Textauszug:

Der Begriff beschreibt das Phänomen, dass gerettete Personen kurz nach der Rettung versterben.
Das Risiko für einen Bergungstod ist nach jeder komplizierten Rettungsaktion 48 Stunden besonders hoch.
Es war eine der wenigen guten Nachrichten in den Tagen nach den verheerenden Erdbeben im türkisch-syrischen Grenzgebiet: Rettungskräften war es am Freitag gelungen, eine Frau aus den Trümmern eines sechsstöckigen Hauses im türkischen Kirikhan lebend zu bergen. Der Einsatz hat mehr als 50 Stunden gedauert. Mehr als doppelt so lange war die 40-jährige Zeynep von dem Schutt eingeklemmt gewesen.
Doch nur einen Tag später gaben die Helfer eine «traurige Nachricht» bekannt: «In der Nacht ist Zeynep gestorben», heisst es in einem Instagram-Post der Hilfsorganisation Isar Germany.
Bergungstod ist bekanntes Phänomen
Für viele Menschen kam diese Nachricht unerwartet – nicht aber für die Bergungsspezialistinnen und -spezialisten. Sie wissen, dass es auch nach der Rettung noch Gefahren gibt. «Wir haben alle gewusst, dass es ein hohes Risiko ist, dass sie, sobald sie geborgen ist, am sogenannten Bergungstod stirbt», zitiert Bild.de Sören Leymann, ehrenamtlicher Unfallchirurg bei Isar. So wird das Phänomen bezeichnet, dass gerettete Personen kurz nach der Rettung versterben – aus erst mal unerklärlichen Gründen.
Auch bei Zeynep ist die genaue Todesursache noch unklar. Laut Leymann ist sie «wahrscheinlich an Nierenversagen gestorben». Dazu kann es kommen, wenn durch den Druck der Trümmerteile die Durchblutung in Gliedmassen unterbrochen wurde. In der Folge sterben darin Muskelzellen ab, die zu einer Freisetzung von Elektrolyten (siehe Box) führen. Wenn nach der Befreiung aus den Trümmern der Druck weg ist und das Blut wieder in den Blutkreislauf fliesst, kann das zu Herzrhythmusstörungen führen, die ein Nierenversagen verursachen können.
Was sind Elektrolyte?
Elektrolyte sind kleine geladene, gelöste Mineralstoffteilchen (Ionen), die entscheidend für die Flüssigkeitsverteilung und den Wasserhaushalt im menschlichen Organismus sind. Die Elektrolyte im Blut – Natrium, Kalium, Chlorid und Bikarbonat – helfen bei der Regulierung der Nerven- und Muskelfunktion und halten den Säure-Basen-Haushalt.
Negativ ausgewirkt haben dürfte sich auch, dass die 40-Jährige mindestens zwei Tage nichts zu trinken gehabt hat, wie es vonseiten von Isar Germany heisst. Ausserdem war sie «völlig erschöpft und bestimmt auch schwer traumatisiert, weil sie wusste, dass sie mit ihrer gesamten Familie dort lag und alle verstorben sind», so Peter Kaup, ärztlicher Leiter der Isar zu Wdr.de.

Anweisungen:
a – Gib aus dem Textauszug über den Bergungstod die Passage zwischen „Auch bei Zeynep“ und „Nierenversagen verursachen können.“ einschließlich dieser beiden Stellen wortgetreu wieder.
b – Wie lange ist das Risiko für einen Bergungstod laut dem Textauszug über den Bergungstod nach jeder komplizierten Rettungsaktion besonders hoch?
c – Führe den Textauszug über den Bergungstod im Anschluss an seinen letzten Satz weiter.
Die Datensätze haben einen anderen Ursprung als der Textauszug.

Bereitgestellte Daten:

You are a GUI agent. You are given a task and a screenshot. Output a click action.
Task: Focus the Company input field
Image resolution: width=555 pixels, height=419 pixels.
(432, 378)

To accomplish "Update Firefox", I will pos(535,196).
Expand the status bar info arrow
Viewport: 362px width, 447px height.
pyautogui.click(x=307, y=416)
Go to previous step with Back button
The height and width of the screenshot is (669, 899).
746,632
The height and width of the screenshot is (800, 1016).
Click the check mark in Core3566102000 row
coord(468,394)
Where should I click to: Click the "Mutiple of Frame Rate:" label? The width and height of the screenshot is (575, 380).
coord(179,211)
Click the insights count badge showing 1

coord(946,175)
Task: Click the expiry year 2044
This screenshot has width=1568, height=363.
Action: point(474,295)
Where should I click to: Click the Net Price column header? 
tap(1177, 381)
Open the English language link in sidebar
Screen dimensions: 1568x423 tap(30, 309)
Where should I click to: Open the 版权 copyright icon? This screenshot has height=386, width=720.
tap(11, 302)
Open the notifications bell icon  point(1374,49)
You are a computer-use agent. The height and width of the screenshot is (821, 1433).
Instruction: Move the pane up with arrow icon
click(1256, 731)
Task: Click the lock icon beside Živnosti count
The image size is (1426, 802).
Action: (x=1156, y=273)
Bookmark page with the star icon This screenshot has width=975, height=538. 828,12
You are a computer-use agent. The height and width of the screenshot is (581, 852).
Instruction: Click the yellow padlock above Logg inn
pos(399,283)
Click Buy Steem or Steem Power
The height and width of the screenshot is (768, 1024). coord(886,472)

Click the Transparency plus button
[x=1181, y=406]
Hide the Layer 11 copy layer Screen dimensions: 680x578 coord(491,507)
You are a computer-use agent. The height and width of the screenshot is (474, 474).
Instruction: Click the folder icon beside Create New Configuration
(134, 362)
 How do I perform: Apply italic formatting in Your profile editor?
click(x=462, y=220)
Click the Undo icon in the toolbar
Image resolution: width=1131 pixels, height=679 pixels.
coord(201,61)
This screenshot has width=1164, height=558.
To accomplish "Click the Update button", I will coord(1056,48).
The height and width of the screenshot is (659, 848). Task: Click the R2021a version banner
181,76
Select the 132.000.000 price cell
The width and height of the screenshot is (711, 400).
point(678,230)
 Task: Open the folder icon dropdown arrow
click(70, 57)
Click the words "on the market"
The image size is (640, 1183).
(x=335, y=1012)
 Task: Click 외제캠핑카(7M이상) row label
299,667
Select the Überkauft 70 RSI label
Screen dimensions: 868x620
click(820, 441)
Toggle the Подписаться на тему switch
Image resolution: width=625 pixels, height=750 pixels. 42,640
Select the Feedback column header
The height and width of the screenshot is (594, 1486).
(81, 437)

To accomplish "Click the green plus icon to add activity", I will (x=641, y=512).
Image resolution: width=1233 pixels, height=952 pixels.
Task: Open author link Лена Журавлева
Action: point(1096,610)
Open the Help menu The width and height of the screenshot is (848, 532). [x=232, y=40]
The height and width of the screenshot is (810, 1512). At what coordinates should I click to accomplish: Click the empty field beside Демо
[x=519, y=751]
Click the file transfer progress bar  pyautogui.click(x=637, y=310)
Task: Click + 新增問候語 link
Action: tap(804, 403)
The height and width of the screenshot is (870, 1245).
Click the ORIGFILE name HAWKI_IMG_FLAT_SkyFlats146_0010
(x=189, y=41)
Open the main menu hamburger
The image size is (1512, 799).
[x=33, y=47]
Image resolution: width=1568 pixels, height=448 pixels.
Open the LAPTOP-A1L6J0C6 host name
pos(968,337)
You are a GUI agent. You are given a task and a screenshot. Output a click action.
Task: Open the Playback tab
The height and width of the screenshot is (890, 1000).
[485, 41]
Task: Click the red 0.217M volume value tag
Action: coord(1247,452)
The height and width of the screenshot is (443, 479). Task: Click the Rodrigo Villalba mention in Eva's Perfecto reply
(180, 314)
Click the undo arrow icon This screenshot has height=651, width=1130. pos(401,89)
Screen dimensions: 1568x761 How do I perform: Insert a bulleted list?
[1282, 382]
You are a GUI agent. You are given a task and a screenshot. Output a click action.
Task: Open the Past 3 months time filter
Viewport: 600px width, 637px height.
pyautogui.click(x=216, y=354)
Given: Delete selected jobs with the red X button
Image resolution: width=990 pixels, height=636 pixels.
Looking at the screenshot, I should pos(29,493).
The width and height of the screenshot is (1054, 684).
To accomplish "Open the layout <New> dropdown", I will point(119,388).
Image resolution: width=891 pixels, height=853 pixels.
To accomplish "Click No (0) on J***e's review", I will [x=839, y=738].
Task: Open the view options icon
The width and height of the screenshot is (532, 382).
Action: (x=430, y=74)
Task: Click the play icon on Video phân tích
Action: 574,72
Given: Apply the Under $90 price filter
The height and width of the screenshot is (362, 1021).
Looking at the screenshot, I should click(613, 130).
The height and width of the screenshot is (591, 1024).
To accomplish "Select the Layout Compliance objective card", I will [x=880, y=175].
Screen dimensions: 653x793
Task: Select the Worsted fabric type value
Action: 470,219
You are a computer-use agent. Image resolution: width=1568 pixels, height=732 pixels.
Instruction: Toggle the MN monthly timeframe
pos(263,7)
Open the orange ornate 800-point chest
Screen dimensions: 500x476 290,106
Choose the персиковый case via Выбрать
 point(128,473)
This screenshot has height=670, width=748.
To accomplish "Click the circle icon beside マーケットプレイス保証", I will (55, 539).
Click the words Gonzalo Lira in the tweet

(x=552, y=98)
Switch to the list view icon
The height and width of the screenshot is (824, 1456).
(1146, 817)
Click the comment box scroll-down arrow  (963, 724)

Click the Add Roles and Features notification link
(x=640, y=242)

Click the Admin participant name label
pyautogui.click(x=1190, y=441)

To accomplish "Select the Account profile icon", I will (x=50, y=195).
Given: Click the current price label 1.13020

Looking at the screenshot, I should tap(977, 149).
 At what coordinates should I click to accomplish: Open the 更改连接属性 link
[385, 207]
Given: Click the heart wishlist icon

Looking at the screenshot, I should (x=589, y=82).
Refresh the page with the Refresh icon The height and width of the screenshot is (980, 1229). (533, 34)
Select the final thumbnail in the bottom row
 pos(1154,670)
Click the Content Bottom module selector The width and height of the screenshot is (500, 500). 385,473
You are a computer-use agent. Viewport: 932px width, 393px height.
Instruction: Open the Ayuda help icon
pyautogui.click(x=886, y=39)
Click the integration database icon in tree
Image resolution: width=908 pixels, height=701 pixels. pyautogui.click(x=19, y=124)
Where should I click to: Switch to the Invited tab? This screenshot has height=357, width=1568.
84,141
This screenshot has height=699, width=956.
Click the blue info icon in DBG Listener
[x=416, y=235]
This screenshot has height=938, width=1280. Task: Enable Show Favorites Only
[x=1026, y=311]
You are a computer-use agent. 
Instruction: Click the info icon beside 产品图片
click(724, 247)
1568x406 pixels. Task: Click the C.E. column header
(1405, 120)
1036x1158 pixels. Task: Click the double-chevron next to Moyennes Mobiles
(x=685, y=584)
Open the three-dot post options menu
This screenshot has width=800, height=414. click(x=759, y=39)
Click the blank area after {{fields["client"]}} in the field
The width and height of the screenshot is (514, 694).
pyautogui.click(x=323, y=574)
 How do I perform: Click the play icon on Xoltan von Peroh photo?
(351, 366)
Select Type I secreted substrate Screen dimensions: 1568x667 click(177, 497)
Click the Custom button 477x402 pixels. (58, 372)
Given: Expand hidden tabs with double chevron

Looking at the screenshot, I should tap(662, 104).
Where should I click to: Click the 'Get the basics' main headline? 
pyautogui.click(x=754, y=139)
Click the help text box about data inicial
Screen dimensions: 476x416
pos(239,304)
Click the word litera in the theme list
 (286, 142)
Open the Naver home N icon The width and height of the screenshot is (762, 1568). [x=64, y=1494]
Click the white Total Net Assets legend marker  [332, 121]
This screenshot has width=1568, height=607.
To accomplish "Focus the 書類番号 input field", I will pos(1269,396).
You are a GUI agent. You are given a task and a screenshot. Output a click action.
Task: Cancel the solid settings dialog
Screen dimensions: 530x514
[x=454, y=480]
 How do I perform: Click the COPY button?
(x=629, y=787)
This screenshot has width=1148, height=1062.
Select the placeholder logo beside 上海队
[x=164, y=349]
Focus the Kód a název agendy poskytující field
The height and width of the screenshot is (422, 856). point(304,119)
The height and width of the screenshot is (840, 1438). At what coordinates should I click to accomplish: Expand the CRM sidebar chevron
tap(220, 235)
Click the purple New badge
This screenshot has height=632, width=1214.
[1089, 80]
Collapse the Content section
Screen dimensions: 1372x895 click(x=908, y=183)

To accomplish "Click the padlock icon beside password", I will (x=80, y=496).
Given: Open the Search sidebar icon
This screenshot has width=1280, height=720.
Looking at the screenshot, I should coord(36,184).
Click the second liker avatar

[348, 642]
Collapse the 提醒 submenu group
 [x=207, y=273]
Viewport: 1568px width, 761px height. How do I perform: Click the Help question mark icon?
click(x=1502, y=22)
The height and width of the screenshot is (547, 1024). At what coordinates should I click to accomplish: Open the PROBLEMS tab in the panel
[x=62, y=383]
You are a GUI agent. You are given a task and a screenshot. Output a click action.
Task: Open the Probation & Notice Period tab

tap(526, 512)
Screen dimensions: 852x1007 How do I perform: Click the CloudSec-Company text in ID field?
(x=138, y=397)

Antworten pro Aufgabe:
a –
Auch bei Zeynep ist die genaue Todesursache noch unklar. Laut Leymann ist sie «wahrscheinlich an Nierenversagen gestorben». Dazu kann es kommen, wenn durch den Druck der Trümmerteile die Durchblutung in Gliedmassen unterbrochen wurde. In der Folge sterben darin Muskelzellen ab, die zu einer Freisetzung von Elektrolyten (siehe Box) führen. Wenn nach der Befreiung aus den Trümmern der Druck weg ist und das Blut wieder in den Blutkreislauf fliesst, kann das zu Herzrhythmusstörungen führen, die ein Nierenversagen verursachen können.

b – 48 Stunden.

c –
Vorerkrankungen, Flüssigkeitsmangel, Stress
Weitere Faktoren, die zum Bergungstod führen können, sind Vorerkrankungen und Flüssigkeitsmangel. Weiter könne auch noch Unterkühlung auftreten, «wenn der Verunglückte mehr Körperwärme an die Umgebung verliert, als die Thermoregulation ausgleichen kann», so der Berliner Notfallarzt Tankred Stöbe, der für Ärzte ohne Grenzen arbeitet, zu 20 Minuten: «Wenn der Patient dann aktiv erwärmt wird, kann es zum Wiedererwärmungskollaps mit Herzrhythmusstörungen kommen.»
Weiter bestehe bei Katastrophenopfern die Gefahr, dass die Stressreaktion plötzlich aussetze: «Die Stresshormone, die ein Aufrechterhalten der lebenswichtigen Organfunktionen ermöglichen, reduzieren sich nach der Rettung und der aufrechterhaltene Blutkreislauf bricht zusammen.» Das Risiko für einen Bergungstod ist nach jeder komplizierten Rettungsaktion 48 Stunden besonders hoch.
Folgenschwerer Unfall mit auch guten Folgen
Dass man bei der Bergung von Verunglückten besonders Vorsicht walten lassen muss, zeigt auch ein Fall aus dem Jahr 1979. Damals kam es beim Fastnet Race, einer Segelregatta für Yachten im Ärmelkanal und in der Keltischen See, zur Katastrophe. Die 303 teilnehmenden Schiffe wurden von einem Orkan überrascht. Der Wetterdienst der BBC, so heisst es, habe die Orkanwarnung verschlafen. Viele Boote erlitten Schiffbruch, auch das des Teilnehmers Frank Ferris.
Ferris selbst ging über Bord. Ein Retter seilte sich von einem Helikopter der Royal Navy hinab und rettete ihn – senkrecht am Seil hängend – aus dem Wasser. Doch schon wenige Minuten später starb er. Seither werden bei Bergungen aus der Luft Rettungstragen oder Rettungskörbe eingesetzt, um Verunfallte in waagerechter Position aus dem Wasser ziehen zu können. Rettungsboote haben seit damals Türen am Rumpf, die eine schonende waagerechte Bergung ermöglichen.